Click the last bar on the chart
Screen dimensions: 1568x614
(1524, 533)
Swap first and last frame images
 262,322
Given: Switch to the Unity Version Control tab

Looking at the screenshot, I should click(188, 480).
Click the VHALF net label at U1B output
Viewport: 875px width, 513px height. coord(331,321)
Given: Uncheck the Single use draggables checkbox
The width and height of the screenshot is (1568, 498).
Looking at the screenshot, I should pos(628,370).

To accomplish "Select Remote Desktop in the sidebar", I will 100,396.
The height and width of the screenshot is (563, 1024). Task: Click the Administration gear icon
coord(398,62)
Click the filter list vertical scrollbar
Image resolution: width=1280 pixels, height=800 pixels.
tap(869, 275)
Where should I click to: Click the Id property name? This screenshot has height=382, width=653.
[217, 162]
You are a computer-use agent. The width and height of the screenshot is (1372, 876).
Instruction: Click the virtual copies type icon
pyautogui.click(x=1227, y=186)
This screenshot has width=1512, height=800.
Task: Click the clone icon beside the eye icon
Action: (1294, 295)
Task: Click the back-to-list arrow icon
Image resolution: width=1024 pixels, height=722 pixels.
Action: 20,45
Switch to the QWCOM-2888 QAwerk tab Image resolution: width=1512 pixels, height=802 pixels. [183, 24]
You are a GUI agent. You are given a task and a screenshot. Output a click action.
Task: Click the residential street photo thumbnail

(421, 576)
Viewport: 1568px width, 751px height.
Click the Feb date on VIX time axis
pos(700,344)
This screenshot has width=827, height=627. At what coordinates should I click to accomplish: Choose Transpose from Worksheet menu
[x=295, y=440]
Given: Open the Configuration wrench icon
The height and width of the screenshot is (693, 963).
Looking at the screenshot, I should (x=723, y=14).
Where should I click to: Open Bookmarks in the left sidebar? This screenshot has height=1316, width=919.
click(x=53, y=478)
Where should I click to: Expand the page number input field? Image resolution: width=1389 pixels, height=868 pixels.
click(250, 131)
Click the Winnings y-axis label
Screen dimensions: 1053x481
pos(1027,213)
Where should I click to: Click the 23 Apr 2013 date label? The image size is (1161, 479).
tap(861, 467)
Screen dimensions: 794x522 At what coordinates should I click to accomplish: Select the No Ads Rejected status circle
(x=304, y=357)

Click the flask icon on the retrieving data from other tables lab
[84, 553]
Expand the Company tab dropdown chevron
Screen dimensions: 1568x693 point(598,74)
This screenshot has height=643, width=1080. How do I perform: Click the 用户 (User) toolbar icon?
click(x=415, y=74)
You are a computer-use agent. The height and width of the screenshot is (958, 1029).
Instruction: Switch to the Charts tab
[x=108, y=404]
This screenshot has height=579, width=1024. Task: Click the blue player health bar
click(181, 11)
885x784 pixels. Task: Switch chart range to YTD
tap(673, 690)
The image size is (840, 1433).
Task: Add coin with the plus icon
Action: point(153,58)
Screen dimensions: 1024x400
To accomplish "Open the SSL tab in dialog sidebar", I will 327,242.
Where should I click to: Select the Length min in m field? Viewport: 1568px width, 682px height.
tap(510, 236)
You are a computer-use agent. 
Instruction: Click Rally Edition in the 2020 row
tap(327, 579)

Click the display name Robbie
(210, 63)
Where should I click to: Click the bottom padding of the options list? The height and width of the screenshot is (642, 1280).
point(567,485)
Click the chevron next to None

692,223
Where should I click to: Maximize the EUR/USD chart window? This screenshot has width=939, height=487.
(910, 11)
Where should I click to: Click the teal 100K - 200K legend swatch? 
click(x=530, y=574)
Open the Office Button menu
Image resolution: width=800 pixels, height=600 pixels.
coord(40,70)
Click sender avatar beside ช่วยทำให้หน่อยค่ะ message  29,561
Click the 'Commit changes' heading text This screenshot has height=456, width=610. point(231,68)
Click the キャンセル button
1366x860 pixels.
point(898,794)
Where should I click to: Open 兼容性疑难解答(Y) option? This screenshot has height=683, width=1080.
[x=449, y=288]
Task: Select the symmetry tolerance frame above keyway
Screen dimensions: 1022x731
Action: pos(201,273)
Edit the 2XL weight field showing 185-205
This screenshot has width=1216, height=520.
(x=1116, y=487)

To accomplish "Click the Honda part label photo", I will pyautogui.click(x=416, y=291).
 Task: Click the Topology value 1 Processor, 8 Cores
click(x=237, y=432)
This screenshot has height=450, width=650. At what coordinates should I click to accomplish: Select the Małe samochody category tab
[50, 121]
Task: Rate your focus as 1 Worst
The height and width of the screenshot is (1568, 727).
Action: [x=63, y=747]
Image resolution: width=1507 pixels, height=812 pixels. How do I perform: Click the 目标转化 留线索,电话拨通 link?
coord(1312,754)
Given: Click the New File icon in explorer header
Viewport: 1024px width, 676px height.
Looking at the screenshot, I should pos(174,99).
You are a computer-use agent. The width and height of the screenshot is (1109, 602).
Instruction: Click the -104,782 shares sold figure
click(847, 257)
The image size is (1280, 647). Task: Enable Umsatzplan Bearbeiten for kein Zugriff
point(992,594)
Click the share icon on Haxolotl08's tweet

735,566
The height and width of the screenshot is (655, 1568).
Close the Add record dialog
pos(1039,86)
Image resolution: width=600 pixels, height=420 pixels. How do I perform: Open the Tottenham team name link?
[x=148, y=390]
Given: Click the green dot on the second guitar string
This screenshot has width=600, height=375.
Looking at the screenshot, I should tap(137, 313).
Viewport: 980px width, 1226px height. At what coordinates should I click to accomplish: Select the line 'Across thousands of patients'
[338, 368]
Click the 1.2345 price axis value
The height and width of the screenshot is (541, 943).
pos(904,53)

:::

• WHAT THE EXERCISE ASKS:
Please return the whole listing, line for line, exactly.

• TASK SOLUTION:
Click the last bar on the chart
Screen dimensions: 1568x614
(1524, 533)
Swap first and last frame images
 262,322
Given: Switch to the Unity Version Control tab

Looking at the screenshot, I should click(188, 480).
Click the VHALF net label at U1B output
Viewport: 875px width, 513px height. coord(331,321)
Given: Uncheck the Single use draggables checkbox
The width and height of the screenshot is (1568, 498).
Looking at the screenshot, I should pos(628,370).

To accomplish "Select Remote Desktop in the sidebar", I will 100,396.
The height and width of the screenshot is (563, 1024). Task: Click the Administration gear icon
coord(398,62)
Click the filter list vertical scrollbar
Image resolution: width=1280 pixels, height=800 pixels.
tap(869, 275)
Where should I click to: Click the Id property name? This screenshot has height=382, width=653.
[217, 162]
You are a computer-use agent. The width and height of the screenshot is (1372, 876).
Instruction: Click the virtual copies type icon
pyautogui.click(x=1227, y=186)
This screenshot has width=1512, height=800.
Task: Click the clone icon beside the eye icon
Action: (1294, 295)
Task: Click the back-to-list arrow icon
Image resolution: width=1024 pixels, height=722 pixels.
Action: 20,45
Switch to the QWCOM-2888 QAwerk tab Image resolution: width=1512 pixels, height=802 pixels. [183, 24]
You are a GUI agent. You are given a task and a screenshot. Output a click action.
Task: Click the residential street photo thumbnail

(421, 576)
Viewport: 1568px width, 751px height.
Click the Feb date on VIX time axis
pos(700,344)
This screenshot has width=827, height=627. At what coordinates should I click to accomplish: Choose Transpose from Worksheet menu
[x=295, y=440]
Given: Open the Configuration wrench icon
The height and width of the screenshot is (693, 963).
Looking at the screenshot, I should (x=723, y=14).
Where should I click to: Open Bookmarks in the left sidebar? This screenshot has height=1316, width=919.
click(x=53, y=478)
Where should I click to: Expand the page number input field? Image resolution: width=1389 pixels, height=868 pixels.
click(250, 131)
Click the Winnings y-axis label
Screen dimensions: 1053x481
pos(1027,213)
Where should I click to: Click the 23 Apr 2013 date label? The image size is (1161, 479).
tap(861, 467)
Screen dimensions: 794x522 At what coordinates should I click to accomplish: Select the No Ads Rejected status circle
(x=304, y=357)

Click the flask icon on the retrieving data from other tables lab
[84, 553]
Expand the Company tab dropdown chevron
Screen dimensions: 1568x693 point(598,74)
This screenshot has height=643, width=1080. How do I perform: Click the 用户 (User) toolbar icon?
click(x=415, y=74)
You are a computer-use agent. The height and width of the screenshot is (958, 1029).
Instruction: Switch to the Charts tab
[x=108, y=404]
This screenshot has height=579, width=1024. Task: Click the blue player health bar
click(181, 11)
885x784 pixels. Task: Switch chart range to YTD
tap(673, 690)
The image size is (840, 1433).
Task: Add coin with the plus icon
Action: point(153,58)
Screen dimensions: 1024x400
To accomplish "Open the SSL tab in dialog sidebar", I will 327,242.
Where should I click to: Select the Length min in m field? Viewport: 1568px width, 682px height.
tap(510, 236)
You are a computer-use agent. 
Instruction: Click Rally Edition in the 2020 row
tap(327, 579)

Click the display name Robbie
(210, 63)
Where should I click to: Click the bottom padding of the options list? The height and width of the screenshot is (642, 1280).
point(567,485)
Click the chevron next to None

692,223
Where should I click to: Maximize the EUR/USD chart window? This screenshot has width=939, height=487.
(910, 11)
Where should I click to: Click the teal 100K - 200K legend swatch? 
click(x=530, y=574)
Open the Office Button menu
Image resolution: width=800 pixels, height=600 pixels.
coord(40,70)
Click sender avatar beside ช่วยทำให้หน่อยค่ะ message  29,561
Click the 'Commit changes' heading text This screenshot has height=456, width=610. point(231,68)
Click the キャンセル button
1366x860 pixels.
point(898,794)
Where should I click to: Open 兼容性疑难解答(Y) option? This screenshot has height=683, width=1080.
[x=449, y=288]
Task: Select the symmetry tolerance frame above keyway
Screen dimensions: 1022x731
Action: pos(201,273)
Edit the 2XL weight field showing 185-205
This screenshot has width=1216, height=520.
(x=1116, y=487)

To accomplish "Click the Honda part label photo", I will pyautogui.click(x=416, y=291).
 Task: Click the Topology value 1 Processor, 8 Cores
click(x=237, y=432)
This screenshot has height=450, width=650. At what coordinates should I click to accomplish: Select the Małe samochody category tab
[50, 121]
Task: Rate your focus as 1 Worst
The height and width of the screenshot is (1568, 727).
Action: [x=63, y=747]
Image resolution: width=1507 pixels, height=812 pixels. How do I perform: Click the 目标转化 留线索,电话拨通 link?
coord(1312,754)
Given: Click the New File icon in explorer header
Viewport: 1024px width, 676px height.
Looking at the screenshot, I should pos(174,99).
You are a computer-use agent. The width and height of the screenshot is (1109, 602).
Instruction: Click the -104,782 shares sold figure
click(847, 257)
The image size is (1280, 647). Task: Enable Umsatzplan Bearbeiten for kein Zugriff
point(992,594)
Click the share icon on Haxolotl08's tweet

735,566
The height and width of the screenshot is (655, 1568).
Close the Add record dialog
pos(1039,86)
Image resolution: width=600 pixels, height=420 pixels. How do I perform: Open the Tottenham team name link?
[x=148, y=390]
Given: Click the green dot on the second guitar string
This screenshot has width=600, height=375.
Looking at the screenshot, I should tap(137, 313).
Viewport: 980px width, 1226px height. At what coordinates should I click to accomplish: Select the line 'Across thousands of patients'
[338, 368]
Click the 1.2345 price axis value
The height and width of the screenshot is (541, 943).
pos(904,53)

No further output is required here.